Ed Reulbach


Edward Marvin "Big Ed" Reulbach was a Major League Baseball pitcher for the Chicago Cubs during their glory years of the early 1900s.

Career

Reulbach played college baseball at the University of Notre Dame in 1903 and 1904. He played for the University of Vermont in 1905, accumulating a 4-0 record before signing a contract with the Chicago Cubs in May.
In the 1906 World Series, Reulbach shone in Game 2 at South Side Park, giving up only one hit, a seventh-inning single to Jiggs Donahue. This rare World Series low-hit game was matched by fellow Cubs star Claude Passeau in 1945 when he threw just the second one-hitter in Series history, surpassed by Don Larsen's perfect game in Game 5 of the 1956 World Series.
Reulbach's best year was 1908, when he won 24 games for the National League and World Series champion Cubs, their last Series championship until they won it again in 2016. He pitched two shutouts in one day against the Brooklyn Dodgers on September 26, 1908. No other pitcher has ever accomplished this feat in the major leagues.
In a 1976 Esquire magazine article, sportswriter Harry Stein published an "All Time All-Star Argument Starter", consisting of five ethnic baseball teams.
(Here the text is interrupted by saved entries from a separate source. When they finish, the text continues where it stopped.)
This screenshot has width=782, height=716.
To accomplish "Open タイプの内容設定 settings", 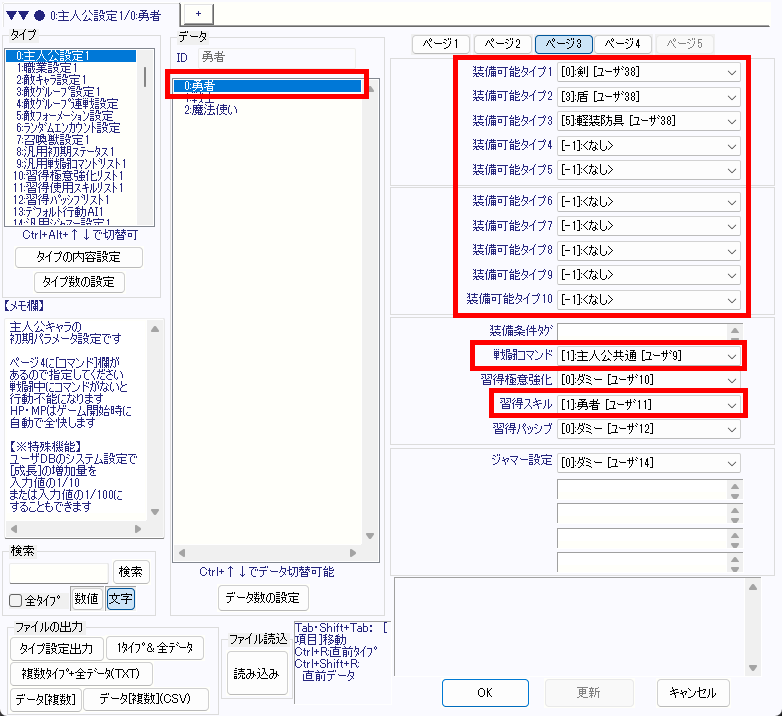I will [x=79, y=257].
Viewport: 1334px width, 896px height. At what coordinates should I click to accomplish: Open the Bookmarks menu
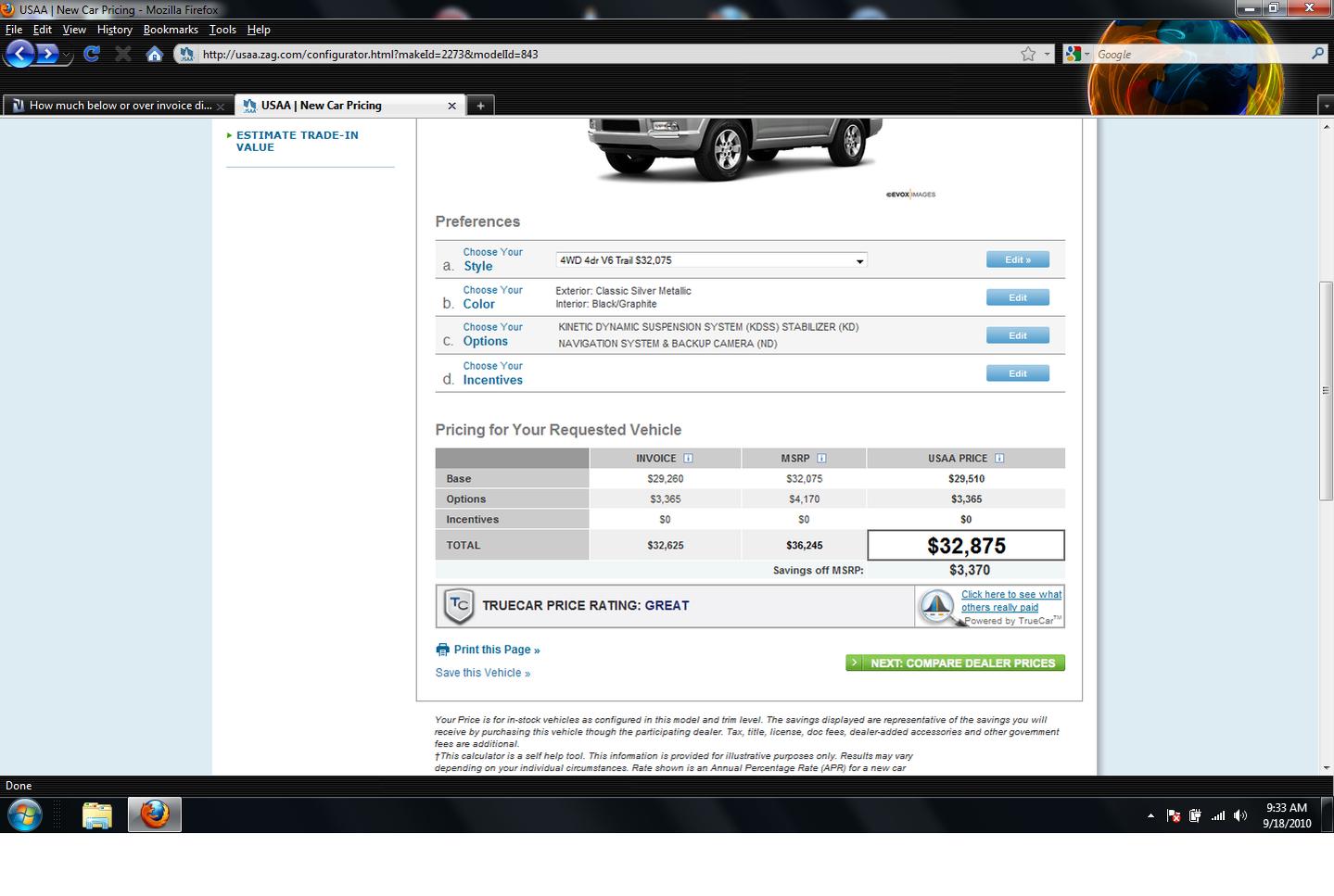coord(171,30)

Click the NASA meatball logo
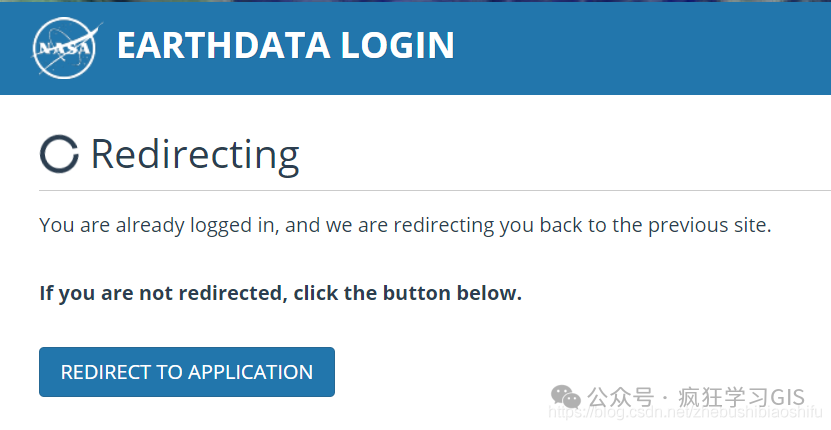(66, 48)
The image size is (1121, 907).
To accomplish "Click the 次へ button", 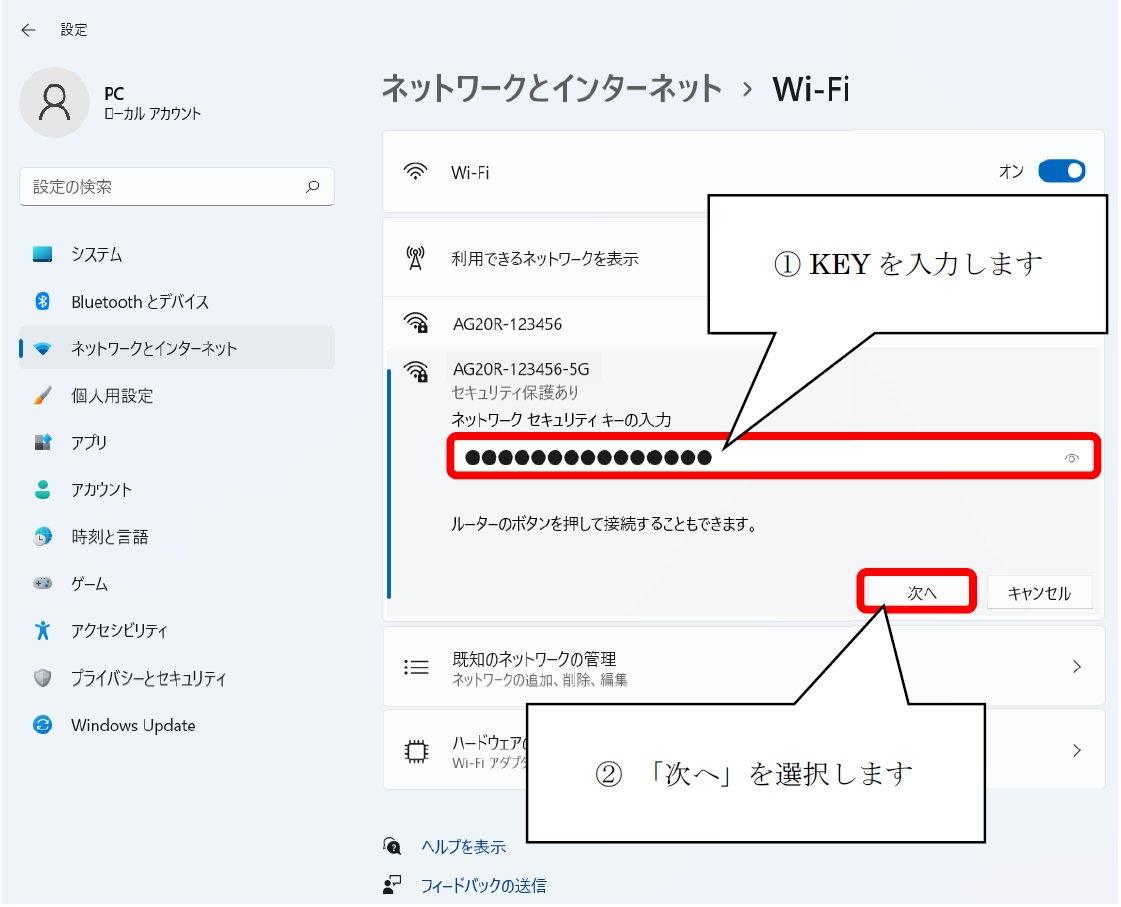I will pyautogui.click(x=920, y=593).
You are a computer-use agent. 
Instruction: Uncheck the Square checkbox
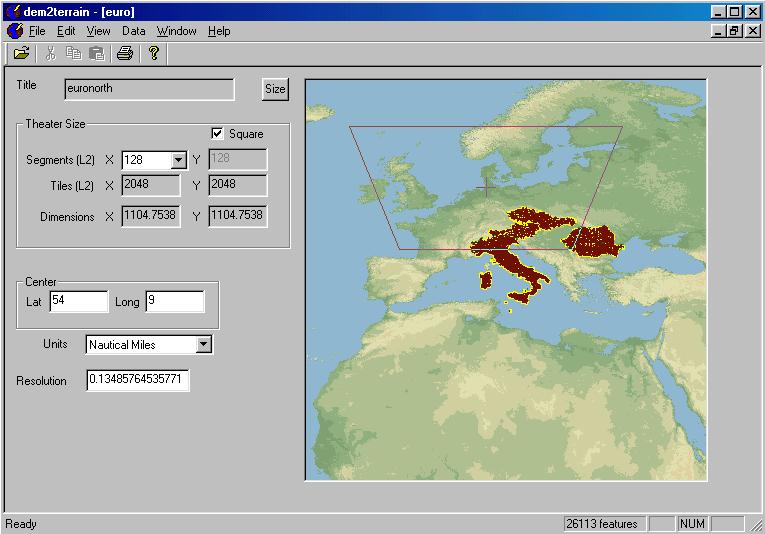[217, 134]
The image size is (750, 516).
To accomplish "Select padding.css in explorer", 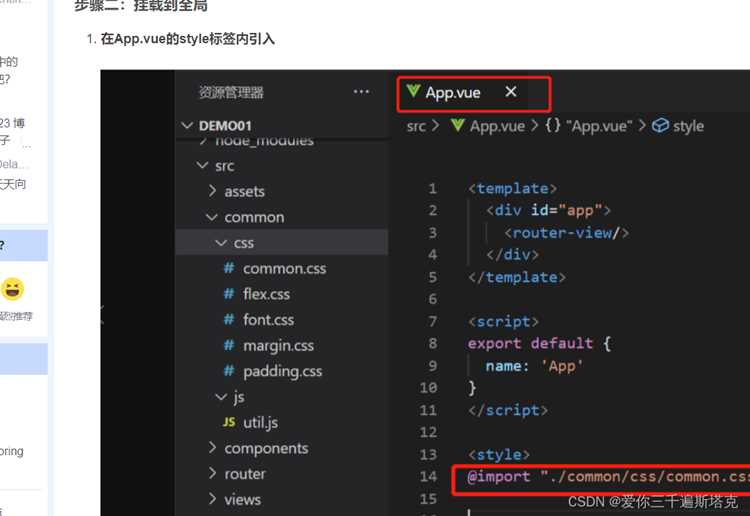I will pyautogui.click(x=282, y=371).
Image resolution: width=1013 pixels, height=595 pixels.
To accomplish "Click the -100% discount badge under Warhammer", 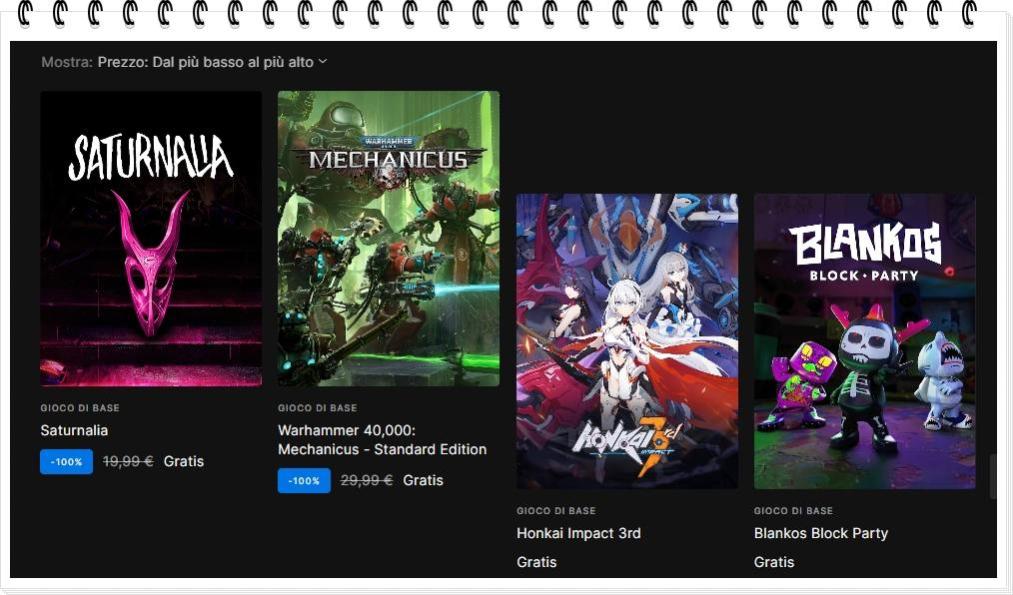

Reulbach was the right-handed pitcher on Stein's Jewish team, though Reulbach was, in fact, Roman Catholic and is buried in Montclair, New Jersey's Immaculate Conception Roman Catholic Cemetery.
He died in 1961 on the same day as Ty Cobb and was buried in Immaculate Conception Cemetery, Montclair. Reulbach was the last surviving Chicago Cub to have played in the 1907 and 1908 World Series, their most recent world championship until 2016.